__WORK INSTRUCTIONS__
Repeat exactly, and only, the lines of the entries below from the one with "Click the pin icon next to Kommentar" through the one with "Click the scroll-to-top", both ends included.

__MATERIAL SHOWN__

□ □ □ □ □ □ □

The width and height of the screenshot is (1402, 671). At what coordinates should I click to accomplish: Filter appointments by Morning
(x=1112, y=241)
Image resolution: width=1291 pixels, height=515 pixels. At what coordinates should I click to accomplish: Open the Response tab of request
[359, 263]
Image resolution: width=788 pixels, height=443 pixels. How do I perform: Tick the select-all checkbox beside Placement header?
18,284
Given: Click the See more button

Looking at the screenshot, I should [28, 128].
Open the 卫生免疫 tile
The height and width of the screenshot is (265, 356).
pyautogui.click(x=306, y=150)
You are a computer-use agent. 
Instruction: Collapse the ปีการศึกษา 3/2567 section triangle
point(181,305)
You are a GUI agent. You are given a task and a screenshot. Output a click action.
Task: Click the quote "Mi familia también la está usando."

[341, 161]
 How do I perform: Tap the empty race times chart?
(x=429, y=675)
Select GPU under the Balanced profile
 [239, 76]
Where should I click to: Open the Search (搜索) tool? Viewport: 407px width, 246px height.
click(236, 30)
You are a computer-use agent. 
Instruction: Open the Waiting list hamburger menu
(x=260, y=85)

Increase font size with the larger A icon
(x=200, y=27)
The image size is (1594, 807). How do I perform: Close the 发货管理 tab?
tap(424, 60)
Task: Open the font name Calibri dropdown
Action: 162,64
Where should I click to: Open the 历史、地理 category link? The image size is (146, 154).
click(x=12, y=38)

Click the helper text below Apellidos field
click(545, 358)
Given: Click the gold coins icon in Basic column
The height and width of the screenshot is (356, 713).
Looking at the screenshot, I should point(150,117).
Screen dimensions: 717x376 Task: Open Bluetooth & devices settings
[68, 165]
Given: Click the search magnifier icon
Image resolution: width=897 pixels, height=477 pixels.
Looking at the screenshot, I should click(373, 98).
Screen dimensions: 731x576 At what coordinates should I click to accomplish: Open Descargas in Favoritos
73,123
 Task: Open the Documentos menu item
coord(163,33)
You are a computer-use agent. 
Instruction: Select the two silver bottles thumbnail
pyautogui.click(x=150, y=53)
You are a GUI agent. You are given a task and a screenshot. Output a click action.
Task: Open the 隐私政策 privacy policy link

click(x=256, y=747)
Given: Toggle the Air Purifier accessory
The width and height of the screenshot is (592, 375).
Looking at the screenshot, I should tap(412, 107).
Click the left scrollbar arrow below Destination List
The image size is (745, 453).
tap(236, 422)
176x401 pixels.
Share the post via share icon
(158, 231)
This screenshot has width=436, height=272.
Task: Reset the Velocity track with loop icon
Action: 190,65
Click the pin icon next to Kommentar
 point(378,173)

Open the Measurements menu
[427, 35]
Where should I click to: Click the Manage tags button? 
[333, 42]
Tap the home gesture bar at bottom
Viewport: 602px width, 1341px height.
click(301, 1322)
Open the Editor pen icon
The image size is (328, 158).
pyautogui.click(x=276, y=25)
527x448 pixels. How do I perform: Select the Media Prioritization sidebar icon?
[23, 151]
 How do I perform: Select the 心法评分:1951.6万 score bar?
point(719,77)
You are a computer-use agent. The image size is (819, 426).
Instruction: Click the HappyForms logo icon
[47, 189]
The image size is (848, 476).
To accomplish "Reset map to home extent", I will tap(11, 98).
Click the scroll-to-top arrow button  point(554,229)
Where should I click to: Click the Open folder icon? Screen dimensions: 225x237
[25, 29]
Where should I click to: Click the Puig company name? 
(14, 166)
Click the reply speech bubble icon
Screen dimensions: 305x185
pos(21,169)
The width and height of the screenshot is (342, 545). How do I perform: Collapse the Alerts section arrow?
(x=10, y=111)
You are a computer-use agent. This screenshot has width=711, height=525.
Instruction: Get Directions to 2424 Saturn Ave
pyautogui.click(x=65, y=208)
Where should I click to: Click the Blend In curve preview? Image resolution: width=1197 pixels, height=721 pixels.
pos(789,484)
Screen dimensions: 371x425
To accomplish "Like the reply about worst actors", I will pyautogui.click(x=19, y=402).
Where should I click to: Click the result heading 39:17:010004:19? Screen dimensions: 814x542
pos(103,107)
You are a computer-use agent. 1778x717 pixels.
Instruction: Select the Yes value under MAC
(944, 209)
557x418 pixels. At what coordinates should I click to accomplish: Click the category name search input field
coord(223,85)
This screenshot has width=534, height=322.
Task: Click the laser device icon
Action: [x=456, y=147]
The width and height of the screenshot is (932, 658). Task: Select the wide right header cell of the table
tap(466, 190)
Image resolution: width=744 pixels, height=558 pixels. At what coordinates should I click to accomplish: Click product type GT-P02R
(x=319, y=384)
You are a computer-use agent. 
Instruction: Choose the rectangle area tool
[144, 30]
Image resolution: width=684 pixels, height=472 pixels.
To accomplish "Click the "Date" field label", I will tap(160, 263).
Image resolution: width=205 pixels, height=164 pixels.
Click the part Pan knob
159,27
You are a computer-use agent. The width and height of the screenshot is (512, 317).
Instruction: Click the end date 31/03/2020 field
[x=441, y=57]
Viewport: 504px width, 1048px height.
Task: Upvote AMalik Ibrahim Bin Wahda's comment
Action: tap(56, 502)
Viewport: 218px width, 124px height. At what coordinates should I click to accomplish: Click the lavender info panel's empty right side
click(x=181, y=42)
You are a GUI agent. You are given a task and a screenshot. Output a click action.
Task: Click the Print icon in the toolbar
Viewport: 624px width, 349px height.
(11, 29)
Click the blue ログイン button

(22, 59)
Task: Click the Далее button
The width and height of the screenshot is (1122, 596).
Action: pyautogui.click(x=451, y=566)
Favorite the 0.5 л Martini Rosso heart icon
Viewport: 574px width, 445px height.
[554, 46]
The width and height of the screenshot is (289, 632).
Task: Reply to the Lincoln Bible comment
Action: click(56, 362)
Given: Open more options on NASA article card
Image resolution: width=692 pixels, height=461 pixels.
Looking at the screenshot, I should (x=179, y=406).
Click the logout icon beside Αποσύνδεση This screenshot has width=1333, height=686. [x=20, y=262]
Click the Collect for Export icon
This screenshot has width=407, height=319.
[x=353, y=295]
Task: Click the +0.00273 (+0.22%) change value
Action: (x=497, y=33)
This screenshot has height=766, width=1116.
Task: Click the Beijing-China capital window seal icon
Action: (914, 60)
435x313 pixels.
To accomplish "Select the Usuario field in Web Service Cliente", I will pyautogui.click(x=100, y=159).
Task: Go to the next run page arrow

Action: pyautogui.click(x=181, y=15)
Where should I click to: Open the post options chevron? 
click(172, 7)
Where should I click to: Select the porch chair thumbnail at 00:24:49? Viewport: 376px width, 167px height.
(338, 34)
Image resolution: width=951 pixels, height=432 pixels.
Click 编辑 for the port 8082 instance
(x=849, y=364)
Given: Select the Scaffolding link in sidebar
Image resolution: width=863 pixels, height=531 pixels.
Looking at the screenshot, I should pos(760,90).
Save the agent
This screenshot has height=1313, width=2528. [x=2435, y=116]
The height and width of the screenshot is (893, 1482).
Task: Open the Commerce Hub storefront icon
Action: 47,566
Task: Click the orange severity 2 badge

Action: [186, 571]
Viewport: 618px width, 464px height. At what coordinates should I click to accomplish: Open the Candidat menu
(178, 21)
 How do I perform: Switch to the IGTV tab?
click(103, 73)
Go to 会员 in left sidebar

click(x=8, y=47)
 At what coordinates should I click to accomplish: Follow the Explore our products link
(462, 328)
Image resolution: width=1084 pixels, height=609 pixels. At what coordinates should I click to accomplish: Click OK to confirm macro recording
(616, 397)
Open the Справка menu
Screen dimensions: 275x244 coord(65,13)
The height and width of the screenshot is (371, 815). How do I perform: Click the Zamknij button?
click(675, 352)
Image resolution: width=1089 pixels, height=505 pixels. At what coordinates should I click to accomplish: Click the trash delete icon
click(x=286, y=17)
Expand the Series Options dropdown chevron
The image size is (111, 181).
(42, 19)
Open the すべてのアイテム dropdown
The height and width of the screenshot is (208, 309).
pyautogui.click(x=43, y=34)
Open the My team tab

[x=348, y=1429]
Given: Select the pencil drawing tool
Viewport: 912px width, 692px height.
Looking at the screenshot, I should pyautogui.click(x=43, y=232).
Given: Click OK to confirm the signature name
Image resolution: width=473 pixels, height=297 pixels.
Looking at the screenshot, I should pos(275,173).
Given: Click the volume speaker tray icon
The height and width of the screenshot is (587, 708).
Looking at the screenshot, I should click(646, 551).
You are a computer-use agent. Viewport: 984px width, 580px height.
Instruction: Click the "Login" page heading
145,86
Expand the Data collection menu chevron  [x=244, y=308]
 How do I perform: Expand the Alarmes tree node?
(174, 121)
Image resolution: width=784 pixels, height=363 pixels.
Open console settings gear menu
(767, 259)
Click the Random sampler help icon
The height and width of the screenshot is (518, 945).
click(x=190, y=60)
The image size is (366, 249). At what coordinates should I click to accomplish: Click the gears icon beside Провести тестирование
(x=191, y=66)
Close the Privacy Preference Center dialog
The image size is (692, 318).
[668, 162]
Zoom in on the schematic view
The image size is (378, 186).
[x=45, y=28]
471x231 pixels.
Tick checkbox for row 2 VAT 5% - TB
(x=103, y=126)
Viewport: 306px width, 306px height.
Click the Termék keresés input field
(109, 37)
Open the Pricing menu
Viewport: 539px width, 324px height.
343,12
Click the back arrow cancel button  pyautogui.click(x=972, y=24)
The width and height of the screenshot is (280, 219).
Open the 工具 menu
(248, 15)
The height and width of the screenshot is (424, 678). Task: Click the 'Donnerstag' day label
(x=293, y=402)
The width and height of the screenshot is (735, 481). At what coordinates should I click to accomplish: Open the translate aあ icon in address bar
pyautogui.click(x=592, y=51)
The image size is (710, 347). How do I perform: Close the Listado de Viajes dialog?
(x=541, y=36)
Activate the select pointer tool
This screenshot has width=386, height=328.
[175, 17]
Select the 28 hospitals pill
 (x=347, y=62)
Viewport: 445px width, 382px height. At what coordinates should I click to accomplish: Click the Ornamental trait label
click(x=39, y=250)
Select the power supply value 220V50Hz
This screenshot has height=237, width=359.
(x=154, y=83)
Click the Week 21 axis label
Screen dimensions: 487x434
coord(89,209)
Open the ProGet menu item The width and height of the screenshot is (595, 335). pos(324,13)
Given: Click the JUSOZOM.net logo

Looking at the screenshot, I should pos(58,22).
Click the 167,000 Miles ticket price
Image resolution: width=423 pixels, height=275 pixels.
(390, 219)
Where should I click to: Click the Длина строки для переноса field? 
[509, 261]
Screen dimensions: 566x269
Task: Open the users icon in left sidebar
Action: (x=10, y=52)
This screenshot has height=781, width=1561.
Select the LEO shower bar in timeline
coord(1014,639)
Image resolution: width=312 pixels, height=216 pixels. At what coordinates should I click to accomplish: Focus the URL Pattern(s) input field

□ □ □ □ □ □ □

__RESPONSE BOX__
Click the pin icon next to Kommentar
 point(378,173)

Open the Measurements menu
[427, 35]
Where should I click to: Click the Manage tags button? 
[333, 42]
Tap the home gesture bar at bottom
Viewport: 602px width, 1341px height.
click(301, 1322)
Open the Editor pen icon
The image size is (328, 158).
pyautogui.click(x=276, y=25)
527x448 pixels. How do I perform: Select the Media Prioritization sidebar icon?
[23, 151]
 How do I perform: Select the 心法评分:1951.6万 score bar?
point(719,77)
You are a computer-use agent. The image size is (819, 426).
Instruction: Click the HappyForms logo icon
[47, 189]
The image size is (848, 476).
To accomplish "Reset map to home extent", I will tap(11, 98).
Click the scroll-to-top arrow button  point(554,229)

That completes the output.